Таким образом, ЛЕФ был создан для того, чтобы бороться за права авангарда, защищая его как от наспех сляпанного официоза, так и от талантливых бестселлеров. ЛЕФ защищал то самое искусство, которое оказалось популярнее всего написанного и нарисованного в России на протяжении XX века; искусство растущее и меняющееся, экспериментальное и оригинальное, не заботящееся о потребителе, его комфорте и заинтересованности, — и отстаивающее это право на независимость.
ЛЕФ прежде всего ассоциируется с «литературой факта», и надо сказать несколько слов не столько в ее защиту, — к чему защищать тексты, которым только что вручена Нобелевская премия? — сколько по существу вопроса. Затемнялся он многими, договаривались до того, что ЛЕФ в принципе отрицал художественный вымысел — чего не было даже у Сергея Третьякова с его радикализмом. Литература факта сегодня наиболее известна под названием «сверхлитература», о чем мы уже упоминали; лефовский теоретический сборник 1928 года «Литература факта» сегодня необыкновенно актуален, но поскольку он 80 лет не переиздавался, искажать эти теории можно как угодно. Рискнем, однако, сказать, что литература факта в условиях диктатуры — единственный способ писать честно, поскольку единственным контраргументом среди сплошного вранья является факт.
Брик это почувствовал, и Маяковский подхватил. «Воспаленной губой припади и попей из реки по имени факт», — сказано в «Хорошо». А почему, собственно, губа так воспалилась? Да потому, что по ней били за правду; в этих условиях документалистика — единственный способ делать настоящую литературу.
Газета не должна становиться единственным эпосом, вопреки запальчивому лозунговому утверждению Третьякова, далеко не газетчика. Все это полемические упрощения. Документальный роман — главный жанр XX века: началось с расследований Короленко «Мултанское дело», «Дело Бейлиса» и «Дом № 13», продолжилось романами-репортажами Третьякова «Дэн Ши-хуа» и «Вызов», расцвело в Штатах под именем нового журнализма (Том Вулф, один из отцов-основателей американского документального романа, вообще утверждает, что проза ушла в беллетристику, в масскульт, и честь жанра спасают журналисты, которые и отважнее, и общественно полезнее; его аргументация один в один совпадает с тезисами «Литературы факта»). В этом ключе написаны романы Дос Пассоса, «Совершенно хладнокровно» Трумена Капоте. «Корни» Алекса Хейли. И сколь бы кустарными, а иногда и откровенно пародийными ни выглядели тексты пресловутой горьковской «Истории фабрик и заводов», для многих это оказалось не только хлебом насущным, но и вполне полезным опытом. Литература факта — ответ на новую реальность, которая пока не освоена (и не может быть освоена) прозой; скажем больше — не для всякой реальности проза и годится. Иногда она прямо кощунственна, потому что нет места вымыслу, украшательству, приему — там, где происходящее выходит за рамки человеческих представлений. «Есть предел, за который не должна ступать нога художественного искажения», — пишет Петр Незнамов в очень несправедливой рецензии на леоновского «Вора», — но что поделаешь, в отличном этом романе действительно много литературщины, которая его портит: «Далеко не все можно оброманить».
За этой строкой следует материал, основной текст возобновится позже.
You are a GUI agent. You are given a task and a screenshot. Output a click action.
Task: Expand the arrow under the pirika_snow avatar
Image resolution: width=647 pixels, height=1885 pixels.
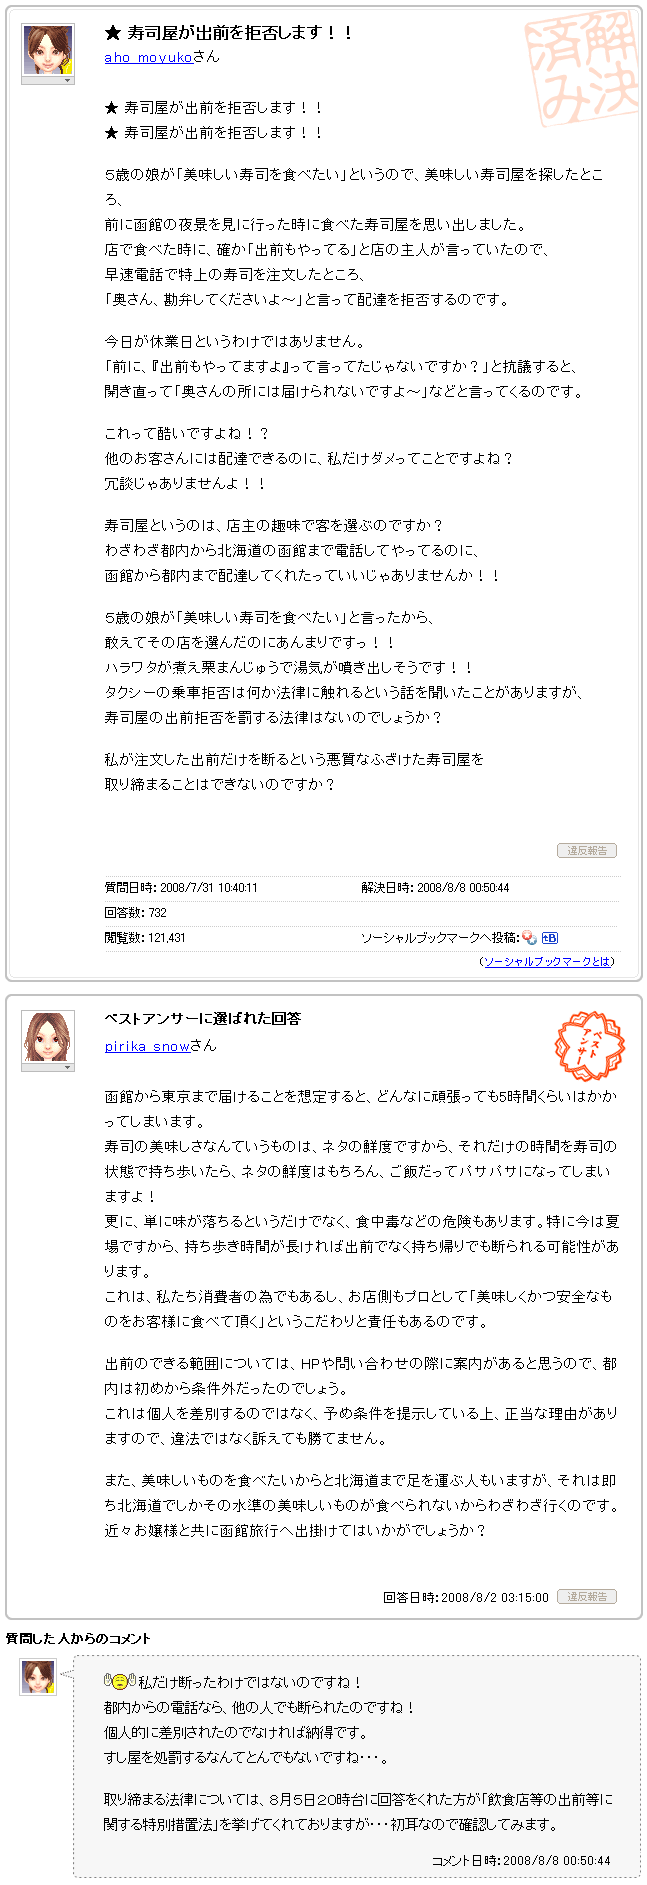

Третьяков, Брик, Чужак словно предчувствовали, что грядет особый век: век, когда не повыдумываешь. Не кощунственно ли было бы писать художественную прозу о блокаде, о детских концлагерях, о гетто? И появляются «Блокадная книга» Адамовича и Гранина, «Эльжуня» Ирошниковой, «Черная книга» Эренбурга и Гроссмана. «Я из огненной деревни» Адамовича, Брыля и Колесника — какая литература выдержит такой материал? Полудокументальная проза Шаламова, «Архипелаг ГУЛАГ» Солженицына — что это, как не литература факта? И наконец, Светлана Алексиевич получила Нобелевскую премию именно за то, что заставила эпоху заговорить собственным голосом — точнее, дала прозвучать трагическому хору современников; авторскому голосу с таким массивом фактов не справиться. То, что современникам казалось отказом от художественности, было прорывом, предчувствием — единственно возможной хроникой XX века. Разумеется, был еще «Народ на войне» Софьи Федорченко — знаменитая фальсификация, когда автор выдала собственные наблюдения за солдатские устные мемуары; но Федорченко при всех ее грехах предугадала жанр.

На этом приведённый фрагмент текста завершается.